Personal information like passwords and credit card information can then be easily stolen, and viewing habits taken advantage of. Apparently, not all hackers have the same malicious intent - some of these can be the companies you're buying products from who use your personal information for advertising purposes.
In most cases, these data-mining techniques are hidden from the user and are reportedly secluded under the guise of the product's features. Some examples are Vizio's Smart Interactivity, LG's Smart Ad and Samsung's voice recognition software.
Fortunately, there are preventive measures users can implement to stay on top of their personal security. Here are some of them:
• Keep your device's firmware updated and install the latest patches from developers as soon as these become available.
• Always check the manual, features and settings for any option that may be another term for data-mining.
• Do not perform bank-related activities on your Smart TV. Use a secure smartphone or computer instead.
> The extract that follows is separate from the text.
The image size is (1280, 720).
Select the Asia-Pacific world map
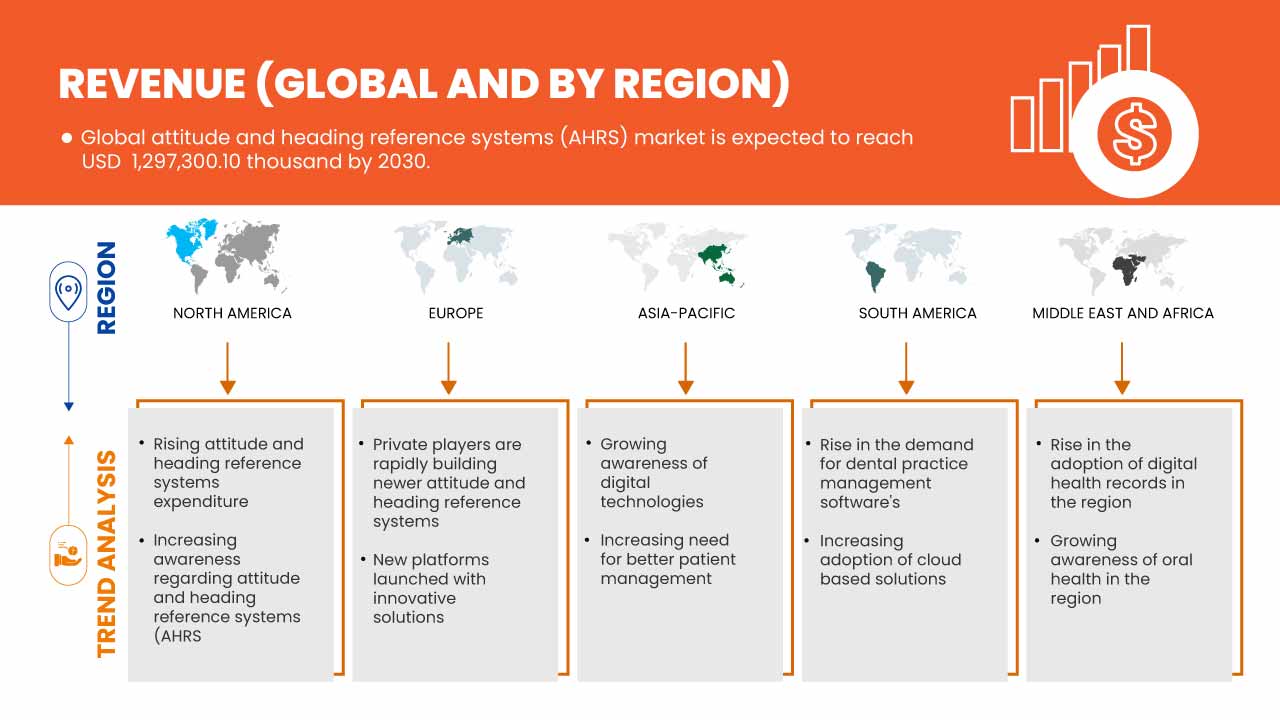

• Download Android security apps on your Android-based TV because these can be run by the smart appliance.
• Perform malware scans on a regular basis to keep off harmful threats.
• Set up separate networks for your Smart TV and personal gadgets to keep intruders from easily accessing your devices.
• Cover the camera when not in use to avoid any unwelcome viewing from third parties.
• Do not hastily click on messages that display on screen unless these are from a reliable and trusted source. Better yet, avoid accepting any at all.
• Be as cautious as you would be on a personal computer when visiting sites on the Smart TV.
• Only stick to personal viewing entertainment on the TV while keeping other activities, like social media browsing, on secured gadgets.
• Disconnect from the internet when the Smart TV is not in use.
• When in doubt, ask the manufacturer for clarifications and even helpful ways that can prevent security breaches through the Smart TV.
The steps listed here do not guarantee a full protection 24/7 but should at least be effective in keeping attackers at bay. As always, staying vigilant and on top of your security protocols is the best way to avoid any vulnerabilities. Even better, sticking to a traditional offline TV would be safer until companies up their game in terms of providing security support for Smart TVs.